SELECTED TEXT —
○ ○ ○

What we are asking for here is just that ncISO harvest all the datasets represented in the THREDDS catalogs that are submitted. Folks who have top level catalogs that reference both granule and aggregation datasets would still be encouraged to submit child catalogs that reference only aggregation catalogs instead. But folks who had a single master aggregation catalog that had catalogRefs to a bunch of other aggregation catalogs could submit these for harvesting.

rsignell-usgs commented 10 years ago

I'd hate to see this discussion just die with no resolution. @dpsnowden, what do you think the next step should be?

geoneubie commented 10 years ago

Complete harvesting of THREDDS can be supported, issues that are likely to arise:

1) Length of time to process. Currently we process IOOS RA providers in a synchronous manner, we could change this to run harvests in parallel, but we still should think about harvest frequency. At the end of the day we only have 24 hours to harvest, and run metrics. 2) Lowering the cost of entry will in the past has meant less human review of datasets. What steps can we take to retain a more thorough review of catalogs. Too many moldy blueberries and consumers won't buy the basket. 3) We need to schedule harvests when THREDDS servers are operational. It is not uncommon for THREDDS servers to go down as part of a nightly backups or bounces of Tomcat to deal with memory leaks. We have no way of knowing what these schedules are.

The advantage of a WAF centric approach is that it:

1) Enables RAs to schedule harvest at times that make sense for their organization. 2) It distributes processing loads. 3) It reduces the likelihood of duplicate records from multiple services for the same dataset, SOS, ERDAPP, THREDDS.

We are happy to support a decision either way so long as we have a common understanding of the pros and cons.

On Mon, Jun 30, 2014 at 7:39 AM, Rich Signell notifications@github.com wrote:

I'd hate to see this discussion just die with no resolution. @dpsnowden https://github.com/dpsnowden, what do you think the next step should be?

— Reply to this email directly or view it on GitHub https://github.com/ioos/registry/issues/35#issuecomment-47532094.

kwilcox commented 10 years ago

We need to crawl catalogRef elements. They are an integral part of the THREDDS catalog spec.

○ ○ ○

Could you reproduce the THREDDS harvesting discussion from "1) Enables RAs" up to and including "THREDDS catalog spec.", substituting "redundant records" for "duplicate records"?

DATA EXCERPT —
○ ○ ○

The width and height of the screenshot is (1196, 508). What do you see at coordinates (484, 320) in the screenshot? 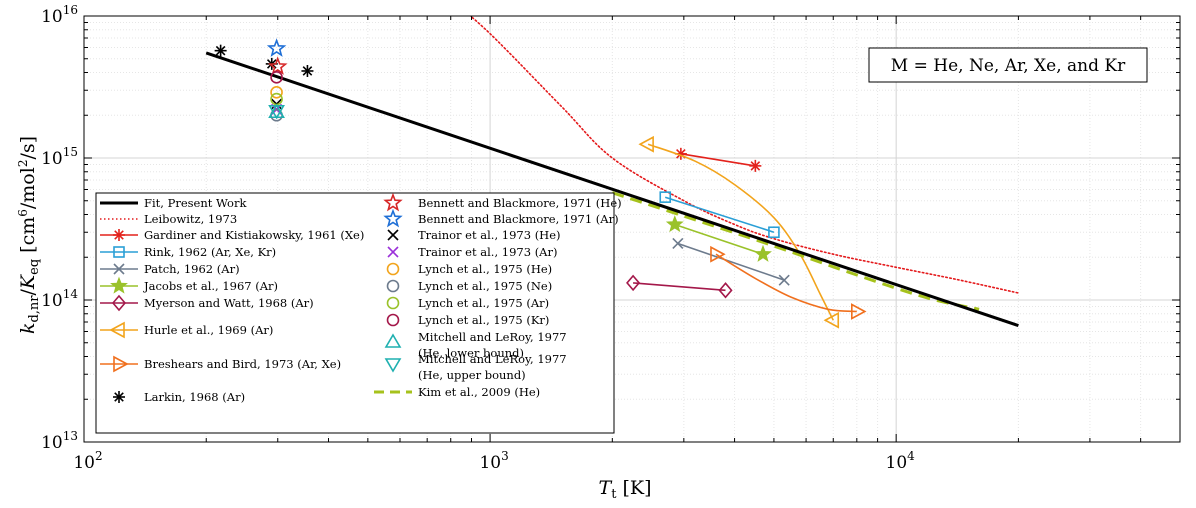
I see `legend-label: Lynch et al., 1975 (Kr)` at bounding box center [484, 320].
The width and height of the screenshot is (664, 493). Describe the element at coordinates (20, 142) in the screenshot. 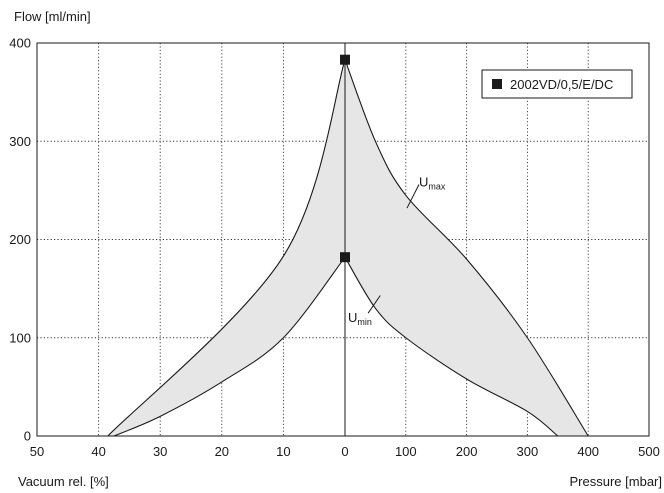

○ ○ ○

RESULT —
1) Enables RAs to schedule harvest at times that make sense for their organization. 2) It distributes processing loads. 3) It reduces the likelihood of redundant records from multiple services for the same dataset, SOS, ERDAPP, THREDDS.

We are happy to support a decision either way so long as we have a common understanding of the pros and cons.

On Mon, Jun 30, 2014 at 7:39 AM, Rich Signell notifications@github.com wrote:

I'd hate to see this discussion just die with no resolution. @dpsnowden https://github.com/dpsnowden, what do you think the next step should be?

— Reply to this email directly or view it on GitHub https://github.com/ioos/registry/issues/35#issuecomment-47532094.

kwilcox commented 10 years ago

We need to crawl catalogRef elements. They are an integral part of the THREDDS catalog spec.